Odd Future’s true legacy
Odd Future have done me a favour. I was watching “Rella”, the new video by the Californian rap outfit, and there it was, at 1:22: a smack delivered to a woman’s face so hard that her head snapped to one side. And there I went, straight onto Twitter with my outrage, and in the process giving Odd Future precisely the marketing that they had bargained for. But, that said, they still did me a favour.
As I commented to a friend at the time, anyone who watches an Odd Future video probably gets exactly what they deserve, be it delight or disgust. Now that I’ve cooled down, my reaction to their work reminds me of the devout Christians who would listen in to Howard Stern’s radio show, comfortable and perhaps excited in the knowledge that they could take offence at any moment.

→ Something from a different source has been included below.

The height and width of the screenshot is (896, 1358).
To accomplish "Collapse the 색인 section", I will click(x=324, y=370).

Outrage is always a word that has bothered me, but until Odd Future’s video I was never quite sure why. But “Rella” has made that clear. Whenever I have a sense of outrage, it only reminds me how far my anger over an issue is removed from any practical action. It’s as if the mere expression of rage is an end in itself: and there’s something quite self-involved about that.

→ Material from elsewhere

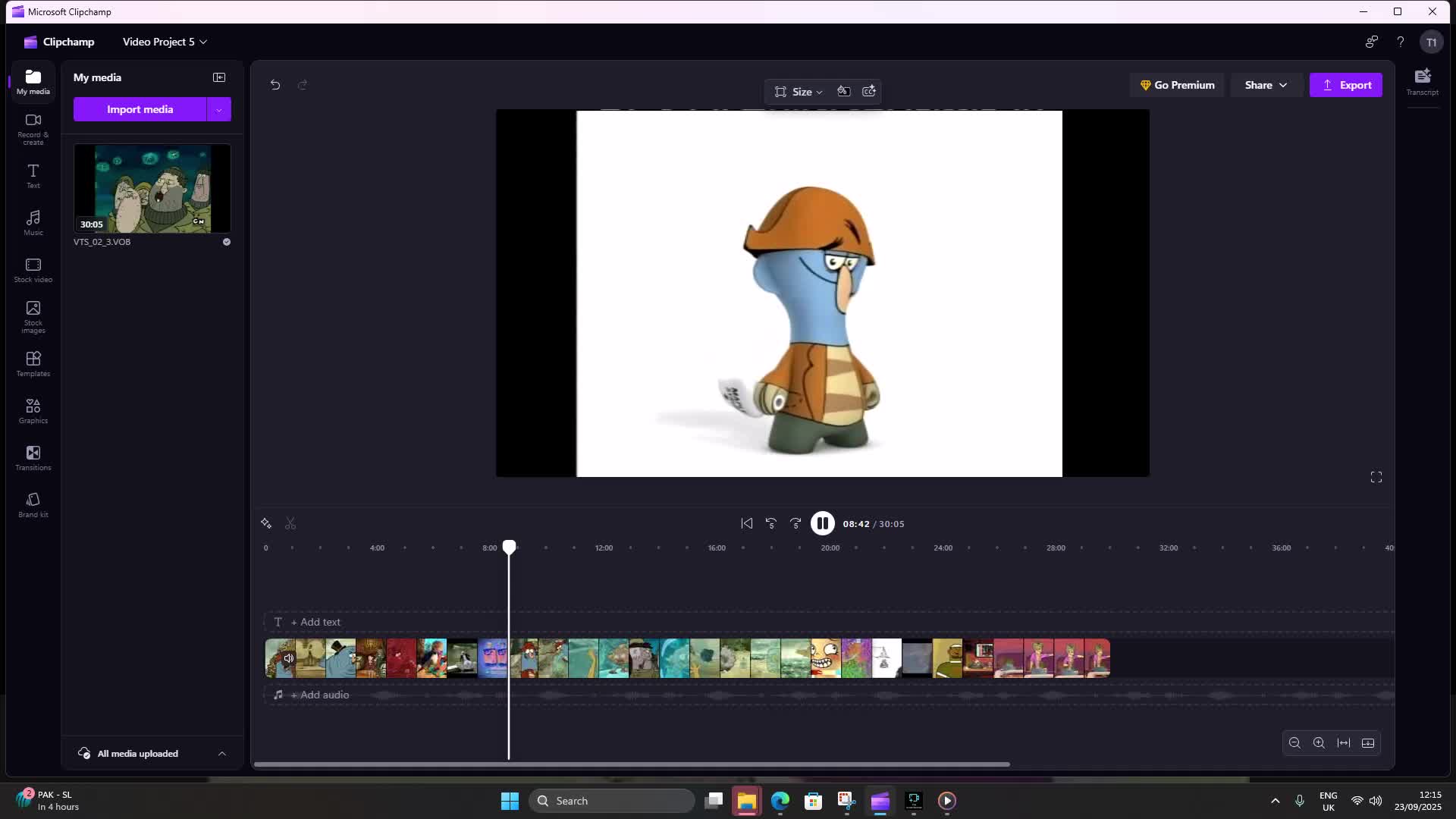
Task: Pause the video playback
Action: click(x=822, y=523)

There have been many times when I have looked at the UN, particularly in response to international crises, and wondered whether it feels similarly self-involved. When I see the UN expressing its “outrage” at this or that atrocity or ethnic cleansing, I wonder whether that’s just diplomatic language for “our horror at this scenario is our sufficient and entire response”. Having read of how this institution largely sat by as the 1994 genocide unfolded in Rwanda, I am increasingly convinced that outrage is not so much a feeling as a luxury, the type of sensation you feel when you’re at a safe distance, whether physical or emotional, from the object of your discontent. For that reason, I wish it were a word that the UN never used again.

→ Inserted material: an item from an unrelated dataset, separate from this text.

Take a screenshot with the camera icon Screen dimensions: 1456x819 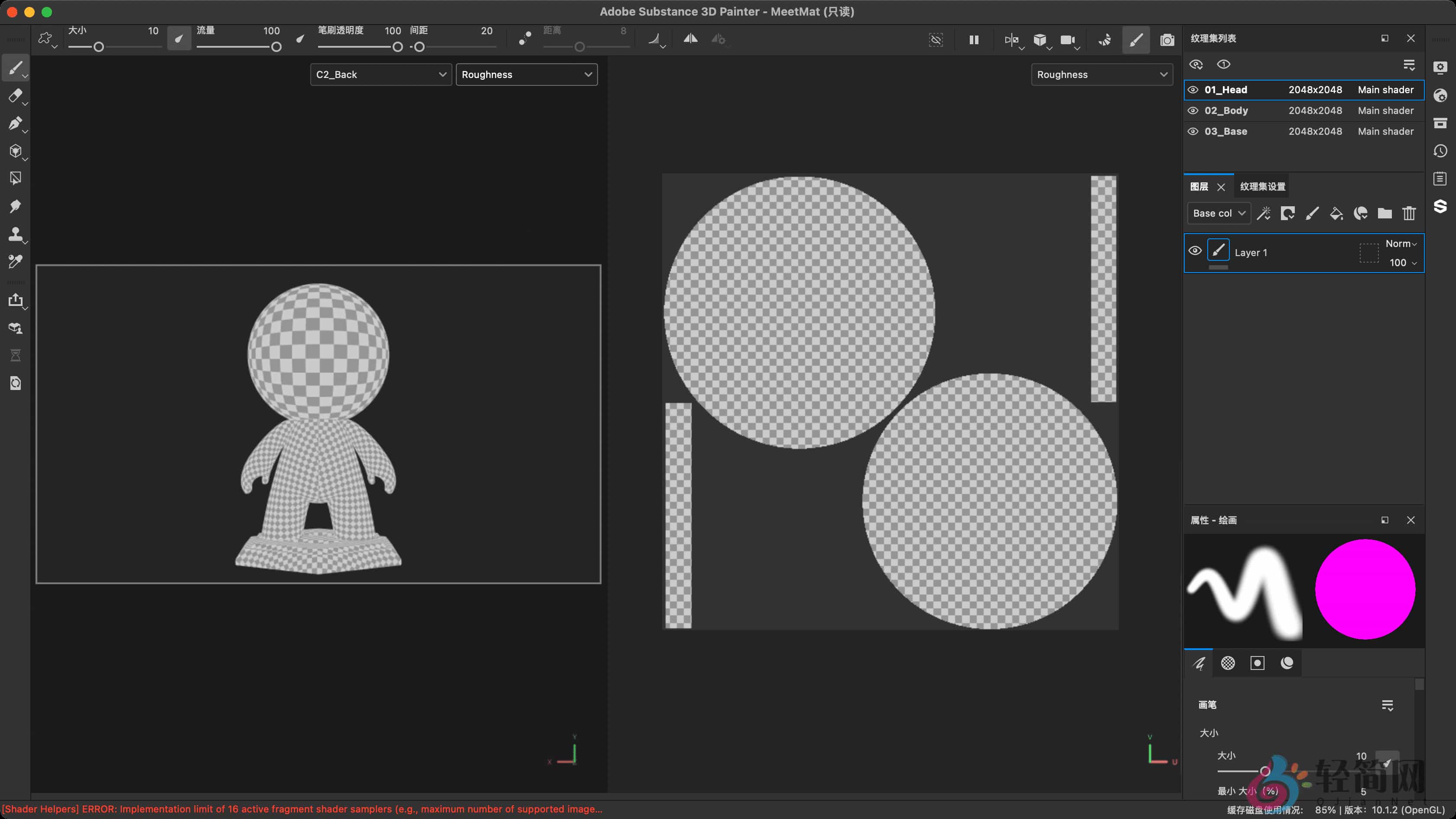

But back to Odd Future. It’s not as though what they’re doing is thrillingly audacious: in fact, it’s deeply conservative. They know very well that there’s no risk to their music careers from videos such as these; that an “ironic” scene involving violence against women is an easy target. What would be truly brave is if Odd Future directed their energies against those who perpetrate such crimes in real life, but I doubt we’ll see that anytime soon.
In the short term, then, Odd Future have done me a favour, in galvanising me to draw greater attention to such violence than I have previously done. And in the long term, they will have done everyone a favour, which will be their true legacy: to remind us that the expression of outrage is perhaps the most useless of all human acts.